Mac support for force click / touch

 

In early 2015 Apple introduced Force Touch functionality on trackpads on certain MacBooks with force click trackpads.  This allows pressure or force clicks on trackpads to interact with ‘force touch’ aware applications.

 

Starting with UPDD Gestures 2.1.3 for pressure-enabled touch devices we’ve added a setting for sending pressure data into OS X when performing 'Click and drag' actions, including limited, experimental support for force clicks.

 

Unfortunately, despite our best efforts to replicate this functionality with pressure enabled touch screens it has not been as successful as we had hoped.

 

As currently implemented this feature is both experimental and very limited. We haven’t been able to get it to work consistently on our mac systems and we are not sure why it is so temperamental but we suspect that many features simply do not work unless the Mac system has a force-touch trackpad, which, at the time of writing, means the newest models of MacBook and MacBook Pro.

 

However, even in our tests during development with a force touch trackpad Mac most of the force click specific features did not work when the pressure data was posted into the system by our gesture interface.

 

Here's a list of the things we saw working during our tests on a Mac running Gestures that had a force touch track pad. Some of this text is copied from Apple's website:

 

- QuickTime and iMovie: You can vary the pressure you use on fast-forward and rewind buttons. This will accelerate the speed at which you fast forward or rewind.
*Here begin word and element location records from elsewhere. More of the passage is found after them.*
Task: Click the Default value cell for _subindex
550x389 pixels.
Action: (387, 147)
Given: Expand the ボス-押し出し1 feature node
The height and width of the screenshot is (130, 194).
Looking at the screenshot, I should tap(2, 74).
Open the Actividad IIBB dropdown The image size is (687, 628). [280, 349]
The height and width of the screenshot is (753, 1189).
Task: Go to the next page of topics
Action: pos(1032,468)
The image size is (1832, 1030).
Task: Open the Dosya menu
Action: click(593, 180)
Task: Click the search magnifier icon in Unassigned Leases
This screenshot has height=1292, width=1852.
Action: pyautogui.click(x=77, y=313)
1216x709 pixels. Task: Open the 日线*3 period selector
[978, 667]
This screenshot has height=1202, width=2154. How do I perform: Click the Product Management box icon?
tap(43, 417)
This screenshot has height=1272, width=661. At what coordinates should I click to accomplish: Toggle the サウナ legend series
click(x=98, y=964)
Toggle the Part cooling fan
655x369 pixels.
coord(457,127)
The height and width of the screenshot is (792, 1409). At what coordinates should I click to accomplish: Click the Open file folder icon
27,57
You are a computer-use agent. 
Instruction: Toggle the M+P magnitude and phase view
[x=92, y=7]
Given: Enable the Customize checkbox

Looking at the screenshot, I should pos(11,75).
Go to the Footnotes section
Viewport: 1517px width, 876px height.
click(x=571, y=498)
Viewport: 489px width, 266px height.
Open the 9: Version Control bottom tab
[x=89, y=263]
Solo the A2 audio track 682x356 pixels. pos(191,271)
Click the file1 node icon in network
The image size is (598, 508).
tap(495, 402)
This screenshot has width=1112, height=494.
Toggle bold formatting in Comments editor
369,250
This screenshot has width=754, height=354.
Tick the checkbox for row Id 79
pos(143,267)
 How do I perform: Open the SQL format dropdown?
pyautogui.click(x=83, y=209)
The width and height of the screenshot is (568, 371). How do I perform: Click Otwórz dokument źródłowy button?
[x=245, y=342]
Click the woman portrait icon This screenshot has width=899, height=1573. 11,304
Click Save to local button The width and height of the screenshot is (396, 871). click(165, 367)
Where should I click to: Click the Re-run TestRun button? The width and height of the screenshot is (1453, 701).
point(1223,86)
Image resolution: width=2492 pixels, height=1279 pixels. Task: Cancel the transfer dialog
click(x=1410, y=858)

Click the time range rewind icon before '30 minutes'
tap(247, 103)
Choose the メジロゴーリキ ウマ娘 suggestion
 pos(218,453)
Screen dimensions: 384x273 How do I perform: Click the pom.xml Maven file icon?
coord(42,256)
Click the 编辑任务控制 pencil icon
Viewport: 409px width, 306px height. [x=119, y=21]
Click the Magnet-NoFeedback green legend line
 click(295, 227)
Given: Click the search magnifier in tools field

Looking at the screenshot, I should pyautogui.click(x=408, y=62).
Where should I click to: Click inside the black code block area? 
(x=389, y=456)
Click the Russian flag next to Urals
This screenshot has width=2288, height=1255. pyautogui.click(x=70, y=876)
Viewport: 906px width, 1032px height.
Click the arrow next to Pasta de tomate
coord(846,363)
- Map zooming: Press harder on a zoom button to accelerate as you zoom in and out of a map.

- Photo arrowing: When you arrow through Photos in an Album or a Moment, you can apply additional pressure to go faster.

- Spring loading: force click various UI elements while dragging a file to activate / open them, such as folders in the Finder or background windows

- Any 3rd party app that supports force click or responds to changing levels of pressure should work

 

The following seems to work even without a force touch trackpad, though we can't say exactly why it works for this feature and not any of the others:

- Dock: Force click an app icon in the Dock to access App Exposé. This shows you all open windows for that app.

 

In time we intend to revisit this feature to see if we can make it work more consistently and support more force click and force touch aware applications and system functions.